Of the many case studies documented by Dr. Westhues in his articles, mobbing causes a loss of reputation and decreases in income. In severe cases, it disabled the person from continuing to work. Dr. Westhues reports marital problems occur as damage to the self-esteem of the victim causes isolation from friends and family. In the worse case scenarios, the victim commits suicide after being mobbed and/or creates a violent attack as retribution at work. One such case, described by Dr. Westhues resulted in the death of four people during 1999. A co-worker, named Pierre Lebrun, in Ottawa, Canada, shot them and then at the end of his shooting rampage, took his own life. The mobbing of Pierre Lebrun included his co-workers constantly ridiculing him for a speech impediment. Just because of his stutter, the man was under constant attack at work. The result was his violent deadly outburst.
What to do about Mobbing?
Mobbing behavior has some deep psychological roots in human behavior.

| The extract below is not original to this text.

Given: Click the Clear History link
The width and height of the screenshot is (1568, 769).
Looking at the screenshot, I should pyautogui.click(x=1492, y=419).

Because of this, creating laws to prohibit such behavior may not be effective. In fact, they may create even more intense attacks to prove there is some real reason to get rid of a specific person, thereby making the mobbing behavior harder to define, more intense, and surreptitious. Some organizations now have policies against mobbing behavior, but these are still very few. Ultimately, all bullying behaviors need to be held up to scrutiny and then discarded as human-beings raise their consciousness and treat others as they themselves would like to be treated if they were in the same circumstances.